It sounded very close, and he dropped instantly to one
knee and thought quickly. Why had the other left so plain a trail, why
had he reached up and broken twigs that projected above his head as he
passed? Why had he kicked aside a small stone, leaving a patch of moist,
bleached grass to tell where it had lain? Elkins had stumbled here, but
there were no toe marks to tell of it. Hopalong would not track, for he
was no assassin; but he knew that he would do if he were, and careless.
The answer leaped to his suspicious mind like a flash, and he did not
care to waste any time in trying to determine whether or not Elkins was
capable of such a trick. He acted on the presumption that the trail
had been made plain for a good reason, and that not far ahead at some
suitable place,--and there were any number of such within a hundred
yards,--the maker of the plain trail lay in wait. Smiling savagely
he worked backward and turning, struck off in a circle. He had no
compunctions whatever now about shooting the other player of the game.
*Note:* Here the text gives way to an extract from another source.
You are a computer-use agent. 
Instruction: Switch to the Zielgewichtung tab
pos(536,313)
It was not long before he came upon the same trail again and he started
another circle. A bullet _zipped_ past his ear and cut a twig not two
inches from his head. He fired at the smoke as he dropped, and then
wriggled rapidly backward, keeping as flat to the earth as he could.
Elkins had taken up his position in a thicket which stood in the centre
of a level patch of sand in the old bed of the river,--the bed it had
used five years before and forsaken at the time of the big flood when it
cut itself a new channel and made the U-bend which now surrounded this
piece of land on three sides.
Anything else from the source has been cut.